Neben anderen Kriterien ist einer der Hauptfaktoren für den Pagerank die Verlinkung mit anderen Webseiten. Qualitäts-Links von anderen Domänen verbessern den Pagerank: Die Seiten geben einen kleinen Teil Ihres eigenen guten Rufs an die verlinkte Seite ab. Je mehr externe Seiten auf die eigene Seite verlinken, um so mehr steigert sich der eigene "Ruf" der Seite und der Pagerank wird erhöht.
In den Inhalt eingebettete Links enthalten meist einen Bezug zum Inhalt. Oft werden vom Autor auf diese Weise Quellen oder weitergehende Dokumentationen genannt. Der verlinkte Text enthält Schlüsselwörter die der Zielseite zugeordnet werden und die Relevanz des Links erhöhen. Diese Linkart ist für die Bildung des Pagerank besonders wertvoll und zielt meist nicht auf die Domäne sondern als Deep-Link mitten in die Inhaltsseiten einer Website.
Auch wenn die verlinkende Seite etwas von Ihrem Pagerank an das Linkziel abgibt, führen solche Links nicht unbedingt zu einer schlechteren Bewertung oder einem Abfluß des Pagerank. Der Verweis auf eine thematisch relevante Seite kann der verlinkenden Seite den Status eines Hubs (Verteilerseite) einbringen und die Relevanz des eigenen Inhaltes erhöhen.
Viele Webmaster möchten gerne die Links auf die Homepage Ihres Projektes bekommen um die Startseite aufzuwerten und die Besucher und den Pagerank auf die Startseite zu kanalisieren. Die Startseite soll der Haupteingang und Portal für die Benutzer werden und sozusagen einen goldenen Rand bekommen.

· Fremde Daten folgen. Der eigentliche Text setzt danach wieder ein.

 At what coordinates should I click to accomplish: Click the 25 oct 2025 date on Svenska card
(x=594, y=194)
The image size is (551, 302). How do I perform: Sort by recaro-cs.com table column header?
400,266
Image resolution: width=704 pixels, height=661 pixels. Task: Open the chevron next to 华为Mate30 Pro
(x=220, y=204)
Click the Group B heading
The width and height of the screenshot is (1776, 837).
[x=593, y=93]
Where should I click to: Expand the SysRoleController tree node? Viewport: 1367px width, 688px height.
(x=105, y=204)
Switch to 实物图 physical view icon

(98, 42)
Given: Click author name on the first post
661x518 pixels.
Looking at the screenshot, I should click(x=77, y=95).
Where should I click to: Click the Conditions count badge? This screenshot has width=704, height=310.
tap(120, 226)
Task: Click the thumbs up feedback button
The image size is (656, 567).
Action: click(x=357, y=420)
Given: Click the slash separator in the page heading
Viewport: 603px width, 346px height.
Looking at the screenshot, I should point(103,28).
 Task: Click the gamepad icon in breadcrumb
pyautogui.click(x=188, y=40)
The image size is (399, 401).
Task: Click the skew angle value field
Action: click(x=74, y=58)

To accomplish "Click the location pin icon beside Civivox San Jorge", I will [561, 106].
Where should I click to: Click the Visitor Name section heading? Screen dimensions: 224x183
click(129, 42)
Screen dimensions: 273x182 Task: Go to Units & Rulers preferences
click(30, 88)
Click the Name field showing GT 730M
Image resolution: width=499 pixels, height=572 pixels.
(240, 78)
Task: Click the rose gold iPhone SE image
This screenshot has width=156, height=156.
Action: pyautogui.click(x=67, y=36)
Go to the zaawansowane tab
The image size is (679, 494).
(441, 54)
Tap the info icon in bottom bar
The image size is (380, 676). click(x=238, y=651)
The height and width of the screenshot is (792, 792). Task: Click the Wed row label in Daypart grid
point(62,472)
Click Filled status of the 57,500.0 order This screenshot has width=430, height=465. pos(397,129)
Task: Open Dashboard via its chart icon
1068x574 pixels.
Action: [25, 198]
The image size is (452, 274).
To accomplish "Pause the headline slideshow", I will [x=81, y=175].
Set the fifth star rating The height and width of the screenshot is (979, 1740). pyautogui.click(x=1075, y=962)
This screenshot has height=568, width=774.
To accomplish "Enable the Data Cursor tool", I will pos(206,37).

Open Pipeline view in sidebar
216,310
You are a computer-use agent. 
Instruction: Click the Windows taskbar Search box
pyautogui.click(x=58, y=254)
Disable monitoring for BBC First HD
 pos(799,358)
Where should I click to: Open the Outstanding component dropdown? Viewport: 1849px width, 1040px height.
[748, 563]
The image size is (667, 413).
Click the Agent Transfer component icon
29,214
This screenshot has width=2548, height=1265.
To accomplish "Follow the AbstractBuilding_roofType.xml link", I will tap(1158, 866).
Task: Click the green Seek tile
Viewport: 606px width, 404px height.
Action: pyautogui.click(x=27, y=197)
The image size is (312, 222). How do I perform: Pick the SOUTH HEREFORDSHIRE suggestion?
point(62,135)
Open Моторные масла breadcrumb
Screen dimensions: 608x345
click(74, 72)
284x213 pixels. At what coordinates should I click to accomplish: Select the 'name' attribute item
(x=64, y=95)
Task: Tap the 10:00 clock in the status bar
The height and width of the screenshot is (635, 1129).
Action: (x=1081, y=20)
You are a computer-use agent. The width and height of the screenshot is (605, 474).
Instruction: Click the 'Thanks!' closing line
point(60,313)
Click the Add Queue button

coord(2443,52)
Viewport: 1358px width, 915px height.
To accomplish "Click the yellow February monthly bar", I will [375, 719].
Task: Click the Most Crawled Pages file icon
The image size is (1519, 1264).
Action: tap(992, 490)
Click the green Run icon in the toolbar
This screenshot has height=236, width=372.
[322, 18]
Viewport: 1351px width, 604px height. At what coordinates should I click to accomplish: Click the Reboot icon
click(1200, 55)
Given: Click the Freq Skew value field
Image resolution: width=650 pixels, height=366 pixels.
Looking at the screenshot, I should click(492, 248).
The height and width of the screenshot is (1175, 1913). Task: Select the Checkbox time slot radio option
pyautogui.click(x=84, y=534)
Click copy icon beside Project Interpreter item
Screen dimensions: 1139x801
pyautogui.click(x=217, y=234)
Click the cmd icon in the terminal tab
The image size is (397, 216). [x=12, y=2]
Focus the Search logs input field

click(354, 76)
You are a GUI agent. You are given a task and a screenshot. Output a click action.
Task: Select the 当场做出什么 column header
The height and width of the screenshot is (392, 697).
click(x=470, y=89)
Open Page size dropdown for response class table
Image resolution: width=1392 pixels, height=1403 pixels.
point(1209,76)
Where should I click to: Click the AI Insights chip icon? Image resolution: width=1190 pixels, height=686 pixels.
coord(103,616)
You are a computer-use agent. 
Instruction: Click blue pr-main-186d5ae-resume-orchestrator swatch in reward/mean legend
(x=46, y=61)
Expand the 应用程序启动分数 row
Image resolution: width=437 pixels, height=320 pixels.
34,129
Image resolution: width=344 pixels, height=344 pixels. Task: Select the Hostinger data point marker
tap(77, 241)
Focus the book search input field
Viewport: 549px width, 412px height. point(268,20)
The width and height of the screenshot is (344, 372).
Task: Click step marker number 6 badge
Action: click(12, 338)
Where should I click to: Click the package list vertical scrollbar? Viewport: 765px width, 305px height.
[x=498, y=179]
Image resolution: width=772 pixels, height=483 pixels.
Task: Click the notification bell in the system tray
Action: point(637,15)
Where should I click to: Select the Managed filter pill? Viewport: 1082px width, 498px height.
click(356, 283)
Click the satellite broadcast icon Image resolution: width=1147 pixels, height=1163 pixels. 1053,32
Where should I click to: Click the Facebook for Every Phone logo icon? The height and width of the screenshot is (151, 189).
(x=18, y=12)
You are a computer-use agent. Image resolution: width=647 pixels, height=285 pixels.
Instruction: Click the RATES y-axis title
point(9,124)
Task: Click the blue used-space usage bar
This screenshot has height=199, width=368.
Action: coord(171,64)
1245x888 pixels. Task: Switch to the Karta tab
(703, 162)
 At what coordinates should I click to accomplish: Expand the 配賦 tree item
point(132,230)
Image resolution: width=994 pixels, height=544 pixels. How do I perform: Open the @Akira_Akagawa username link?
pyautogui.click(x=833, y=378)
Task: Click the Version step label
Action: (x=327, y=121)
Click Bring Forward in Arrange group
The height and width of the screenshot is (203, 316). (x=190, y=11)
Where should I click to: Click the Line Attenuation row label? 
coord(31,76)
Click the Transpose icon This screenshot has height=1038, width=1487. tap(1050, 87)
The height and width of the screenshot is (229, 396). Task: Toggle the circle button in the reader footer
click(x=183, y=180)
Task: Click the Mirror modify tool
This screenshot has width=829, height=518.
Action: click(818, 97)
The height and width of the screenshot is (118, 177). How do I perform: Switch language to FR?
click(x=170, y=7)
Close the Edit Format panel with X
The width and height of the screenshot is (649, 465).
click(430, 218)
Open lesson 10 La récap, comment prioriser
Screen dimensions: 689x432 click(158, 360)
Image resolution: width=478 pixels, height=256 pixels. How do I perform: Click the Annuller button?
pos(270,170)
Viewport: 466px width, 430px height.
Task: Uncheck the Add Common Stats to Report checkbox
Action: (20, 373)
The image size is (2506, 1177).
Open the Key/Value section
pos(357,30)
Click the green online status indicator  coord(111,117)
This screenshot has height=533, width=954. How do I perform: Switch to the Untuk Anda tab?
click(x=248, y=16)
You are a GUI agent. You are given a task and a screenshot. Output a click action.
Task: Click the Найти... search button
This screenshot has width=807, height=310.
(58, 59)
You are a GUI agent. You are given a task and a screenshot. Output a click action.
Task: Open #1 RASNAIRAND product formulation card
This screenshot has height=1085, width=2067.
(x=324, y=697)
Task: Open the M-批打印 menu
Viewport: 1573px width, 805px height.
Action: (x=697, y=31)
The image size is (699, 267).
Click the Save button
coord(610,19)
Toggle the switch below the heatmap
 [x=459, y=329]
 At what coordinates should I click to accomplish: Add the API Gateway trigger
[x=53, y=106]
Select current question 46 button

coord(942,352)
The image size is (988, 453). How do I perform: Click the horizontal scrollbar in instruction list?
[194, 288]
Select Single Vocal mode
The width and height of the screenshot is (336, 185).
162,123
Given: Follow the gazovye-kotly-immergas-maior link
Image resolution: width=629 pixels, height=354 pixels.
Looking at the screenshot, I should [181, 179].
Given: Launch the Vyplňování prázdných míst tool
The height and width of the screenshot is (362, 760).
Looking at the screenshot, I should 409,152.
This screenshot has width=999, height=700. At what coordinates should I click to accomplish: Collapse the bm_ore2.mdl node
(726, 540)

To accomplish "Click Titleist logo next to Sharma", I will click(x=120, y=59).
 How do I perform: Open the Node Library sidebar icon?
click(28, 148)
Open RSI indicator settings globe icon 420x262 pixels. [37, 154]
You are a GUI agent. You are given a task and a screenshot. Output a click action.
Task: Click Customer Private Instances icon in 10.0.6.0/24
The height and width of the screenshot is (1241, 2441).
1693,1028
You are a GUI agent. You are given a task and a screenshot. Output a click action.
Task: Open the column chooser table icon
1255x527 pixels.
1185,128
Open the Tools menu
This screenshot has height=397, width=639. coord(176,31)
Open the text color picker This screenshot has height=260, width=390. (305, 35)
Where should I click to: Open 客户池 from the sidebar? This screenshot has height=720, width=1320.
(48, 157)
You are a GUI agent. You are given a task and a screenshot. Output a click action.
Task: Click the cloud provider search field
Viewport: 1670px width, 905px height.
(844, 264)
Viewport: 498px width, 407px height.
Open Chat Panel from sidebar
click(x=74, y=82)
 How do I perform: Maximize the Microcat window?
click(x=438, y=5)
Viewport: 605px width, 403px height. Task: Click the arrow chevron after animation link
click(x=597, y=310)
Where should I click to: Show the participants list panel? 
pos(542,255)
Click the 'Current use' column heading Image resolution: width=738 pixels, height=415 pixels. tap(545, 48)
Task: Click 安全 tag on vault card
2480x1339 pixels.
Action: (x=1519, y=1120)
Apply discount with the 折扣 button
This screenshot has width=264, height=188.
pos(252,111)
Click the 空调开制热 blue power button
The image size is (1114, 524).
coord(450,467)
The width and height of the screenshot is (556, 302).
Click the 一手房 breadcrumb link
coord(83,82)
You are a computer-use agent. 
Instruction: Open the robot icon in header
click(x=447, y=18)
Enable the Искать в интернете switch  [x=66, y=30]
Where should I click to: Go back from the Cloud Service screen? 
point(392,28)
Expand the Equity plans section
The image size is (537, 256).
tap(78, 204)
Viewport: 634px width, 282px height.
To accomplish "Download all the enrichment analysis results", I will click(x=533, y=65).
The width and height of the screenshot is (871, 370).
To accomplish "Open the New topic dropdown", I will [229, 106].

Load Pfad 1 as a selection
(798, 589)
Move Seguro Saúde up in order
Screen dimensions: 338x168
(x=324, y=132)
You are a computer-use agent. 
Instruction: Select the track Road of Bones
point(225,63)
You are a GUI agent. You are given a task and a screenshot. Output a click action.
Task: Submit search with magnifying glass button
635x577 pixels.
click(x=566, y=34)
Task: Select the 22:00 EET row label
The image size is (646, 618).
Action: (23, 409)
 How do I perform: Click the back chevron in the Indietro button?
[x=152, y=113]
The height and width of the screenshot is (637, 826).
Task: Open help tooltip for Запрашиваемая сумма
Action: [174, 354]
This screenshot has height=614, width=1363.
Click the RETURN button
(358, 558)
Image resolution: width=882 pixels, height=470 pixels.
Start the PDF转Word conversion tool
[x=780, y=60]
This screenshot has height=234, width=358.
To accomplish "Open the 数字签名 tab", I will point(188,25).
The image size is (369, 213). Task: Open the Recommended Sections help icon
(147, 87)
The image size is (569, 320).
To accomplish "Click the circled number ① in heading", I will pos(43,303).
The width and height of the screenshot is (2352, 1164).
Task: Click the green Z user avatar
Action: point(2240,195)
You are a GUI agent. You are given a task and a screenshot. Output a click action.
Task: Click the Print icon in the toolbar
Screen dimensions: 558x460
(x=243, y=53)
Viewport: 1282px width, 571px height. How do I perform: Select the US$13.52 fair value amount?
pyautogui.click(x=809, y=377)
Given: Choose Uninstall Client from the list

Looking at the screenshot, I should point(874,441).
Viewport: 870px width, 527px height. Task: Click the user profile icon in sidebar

Oft ist dieses Linkverhalten für die Suchmaschinenplazierung eher schädlich: Die Startseiten sind oft ein Sammelsurium aus "Hallo!" und Ausschnitten von Artikeln mit weiteren Verweisen. Ein durchgängiges Thema haben solchen Seiten meistens nicht, sie dienen eher als Anschlagbrett für wiederkehrende Besucher. Für Suchmaschinen sind solche Seiten uninteressant: Die Vermischung der Inhalte schadet den eigentlichen Themen und überlagert die Relevanz einzelner Schlüsselworte (keywords).
Deep-Links auf themenbezogene Inhalte haben den gegenteiligen Effekt: Die Seiten sind meist auf bestimmte Keywords optimiert und steigern durch den externen Link Ihre Relevanz. Für den Pagerank und damit den Wert der Domäne zählt dieser Link trotzdem, auch wenn die Startseite am Ende nicht mehr die Seite mit dem höchsten Pagerank ist.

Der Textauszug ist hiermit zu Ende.